Study text:
--- START ---

The 'new normal' is exciting
Opinion article by Stacey Shortall
It is hard not to be nostalgic for the pre-coronavirus Aotearoa New Zealand where we used to live. The hustle and bustle of our bars and restaurants. The furore and excitement of our live sporting and music events. The hurly-burly of our busy streets, farmers markets and saleyards. The noise and activity in our school and office corridors.
But we all know that coronavirus is not something that we will bounce back from. It is not a temporary disruption that will let us return to our pre-pandemic lives. Rather coronavirus is here to stay and requires that we adapt to enable a “new normal” to take hold in the land of the long white cloud.
And I reckon that is exciting.
Reflected in the strain on our MIQ booking scanystem is the beacon that Aotearoa New Zealand and our residents provides. People want to get home, to see their loved ones, to contribute to our economy and national community. They bring with them the capabilities, skills and views that will further build the rich diversity that is the foundation of our globally-renowned innovative spirit. As we plainly all realise, we just need to get more of them safely home faster.
Those of us who live and are drawn here may not know what the post-pandemic future holds, but we recognise an opportunity when we see one. We know that, not unlike other countries, coronavirus has hit Aotearoa New Zealand alongside other loud demands for racial and social justice.
Just within recent months we have witnessed debate over our country’s name, identity and the He Puapua report, not to mention (un)equal access to justice and conversion therapy. Our Prime Minister has formally apologised to Pacific communities impacted by the 1970s Dawn Raids. The Waitangi Tribunal has found the removal of Maori children into state care to be a profound and ongoing breach of te Tiriti/the Treaty of Waitangi.
A lack of diversity, particularly in our higher courts, has been widely reported, notwithstanding that Maori and Pasifika reportedly accounted for over half of all criminal charges brought before the courts last year. New research from an association representing senior hospital doctors has found that it will take 100 years before Maori life expectancy catches up with Pakeha life expectancy, while the wealthiest 10% of people in our country can expect to live a decade longer than the poorest 10%.
Our media has continued to recently report about how Maori home ownership sits around 30% and Pasifika around 20%, how 1 in 100 of our people are living in “severe housing deprivation” (like living on our streets or in emergency housing) and how women in our country are estimated to earn nearly $900,000 less over a lifetime than our men. Issues concerning the adverse impact of climate change, lacking sustainability and inequalities in wealth, education and health continue to swirl.
All of these matters are fundamentally racial and social justice issues that we must continue to tackle as part of our new normal. But what the coronavirus pandemic has shown us all is that we can adapt very quickly. We are prepared to go to great lengths to keep each other safe and protected. We are open to listening to experts and adjusting our behaviours. We can change, and we can drive change in others too.
So, as our new normal unfolds, and our ranks swell with those offshore who wish to join us, let’s grab the opportunity to stare down the racial and social justice issues that plague Aotearoa New Zealand. We do not need to live with them like we may need to live with coronavirus. An elimination strategy need not be lost in our country. Instead we might just need to change what it is we come together again as a team to eliminate. For surely none of us would be nostalgic for racial and social injustice.

--- END ---

Source material:
--- START ---

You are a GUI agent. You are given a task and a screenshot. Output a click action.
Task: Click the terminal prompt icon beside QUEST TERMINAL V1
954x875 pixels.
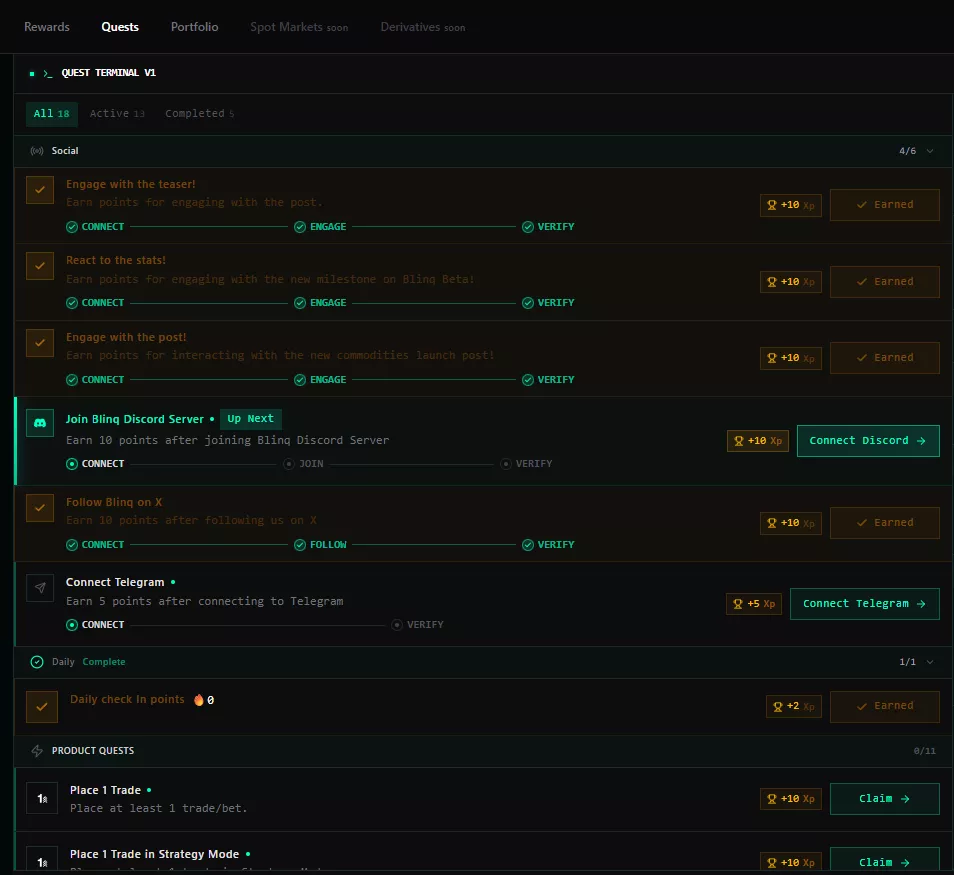coord(47,72)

--- END ---

What to work on:
1. Reproduce the passage of the opinion article between "Reflected in the" and "safely home faster.", inclusive.
2. According to the opinion article, what do people coming home bring with them? List each item.
Answer using only the opinion article on the "new normal," with no outside knowledge.

Solutions per task:
1.
Reflected in the strain on our MIQ booking scanystem is the beacon that Aotearoa New Zealand and our residents provides. People want to get home, to see their loved ones, to contribute to our economy and national community. They bring with them the capabilities, skills and views that will further build the rich diversity that is the foundation of our globally-renowned innovative spirit. As we plainly all realise, we just need to get more of them safely home faster.

2.
- Capabilities
- Skills
- Views